Output the data below in full, byte for byte. Nothing may differ.

------ Records for the exercise ------

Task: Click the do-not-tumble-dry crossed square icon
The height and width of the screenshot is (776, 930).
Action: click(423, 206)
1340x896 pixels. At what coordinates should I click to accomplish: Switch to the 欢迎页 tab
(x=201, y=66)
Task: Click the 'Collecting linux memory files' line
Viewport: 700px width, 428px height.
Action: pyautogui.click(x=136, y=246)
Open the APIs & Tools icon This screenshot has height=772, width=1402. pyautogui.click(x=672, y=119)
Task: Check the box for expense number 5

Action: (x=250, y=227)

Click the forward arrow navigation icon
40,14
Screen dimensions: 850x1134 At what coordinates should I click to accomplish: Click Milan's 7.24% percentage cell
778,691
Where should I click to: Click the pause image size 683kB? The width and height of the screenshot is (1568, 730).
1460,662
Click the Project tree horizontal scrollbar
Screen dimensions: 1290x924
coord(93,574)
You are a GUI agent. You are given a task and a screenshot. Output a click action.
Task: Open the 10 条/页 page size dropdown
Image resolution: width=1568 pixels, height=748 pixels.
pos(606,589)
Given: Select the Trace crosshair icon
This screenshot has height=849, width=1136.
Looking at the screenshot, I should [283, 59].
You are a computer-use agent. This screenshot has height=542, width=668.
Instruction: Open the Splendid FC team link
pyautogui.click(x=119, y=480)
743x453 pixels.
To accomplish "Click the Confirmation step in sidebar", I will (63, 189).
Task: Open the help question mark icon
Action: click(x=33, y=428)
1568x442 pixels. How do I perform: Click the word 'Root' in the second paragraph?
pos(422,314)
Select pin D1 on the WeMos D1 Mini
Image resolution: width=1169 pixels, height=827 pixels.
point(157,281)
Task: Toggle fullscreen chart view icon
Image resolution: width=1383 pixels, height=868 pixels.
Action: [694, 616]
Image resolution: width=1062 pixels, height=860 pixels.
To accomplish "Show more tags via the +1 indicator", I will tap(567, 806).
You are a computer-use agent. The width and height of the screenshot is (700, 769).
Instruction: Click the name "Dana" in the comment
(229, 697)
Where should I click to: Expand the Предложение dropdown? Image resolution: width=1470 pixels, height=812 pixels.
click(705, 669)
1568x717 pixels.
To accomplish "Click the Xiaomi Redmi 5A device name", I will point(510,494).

------

> Exercise response
Task: Click the do-not-tumble-dry crossed square icon
The height and width of the screenshot is (776, 930).
Action: click(423, 206)
1340x896 pixels. At what coordinates should I click to accomplish: Switch to the 欢迎页 tab
(x=201, y=66)
Task: Click the 'Collecting linux memory files' line
Viewport: 700px width, 428px height.
Action: pyautogui.click(x=136, y=246)
Open the APIs & Tools icon This screenshot has height=772, width=1402. pyautogui.click(x=672, y=119)
Task: Check the box for expense number 5

Action: (x=250, y=227)

Click the forward arrow navigation icon
40,14
Screen dimensions: 850x1134 At what coordinates should I click to accomplish: Click Milan's 7.24% percentage cell
778,691
Where should I click to: Click the pause image size 683kB? The width and height of the screenshot is (1568, 730).
1460,662
Click the Project tree horizontal scrollbar
Screen dimensions: 1290x924
coord(93,574)
You are a GUI agent. You are given a task and a screenshot. Output a click action.
Task: Open the 10 条/页 page size dropdown
Image resolution: width=1568 pixels, height=748 pixels.
pos(606,589)
Given: Select the Trace crosshair icon
This screenshot has height=849, width=1136.
Looking at the screenshot, I should [283, 59].
You are a computer-use agent. This screenshot has height=542, width=668.
Instruction: Open the Splendid FC team link
pyautogui.click(x=119, y=480)
743x453 pixels.
To accomplish "Click the Confirmation step in sidebar", I will (63, 189).
Task: Open the help question mark icon
Action: click(x=33, y=428)
1568x442 pixels. How do I perform: Click the word 'Root' in the second paragraph?
pos(422,314)
Select pin D1 on the WeMos D1 Mini
Image resolution: width=1169 pixels, height=827 pixels.
point(157,281)
Task: Toggle fullscreen chart view icon
Image resolution: width=1383 pixels, height=868 pixels.
Action: [694, 616]
Image resolution: width=1062 pixels, height=860 pixels.
To accomplish "Show more tags via the +1 indicator", I will tap(567, 806).
You are a computer-use agent. The width and height of the screenshot is (700, 769).
Instruction: Click the name "Dana" in the comment
(229, 697)
Where should I click to: Expand the Предложение dropdown? Image resolution: width=1470 pixels, height=812 pixels.
click(705, 669)
1568x717 pixels.
To accomplish "Click the Xiaomi Redmi 5A device name", I will point(510,494).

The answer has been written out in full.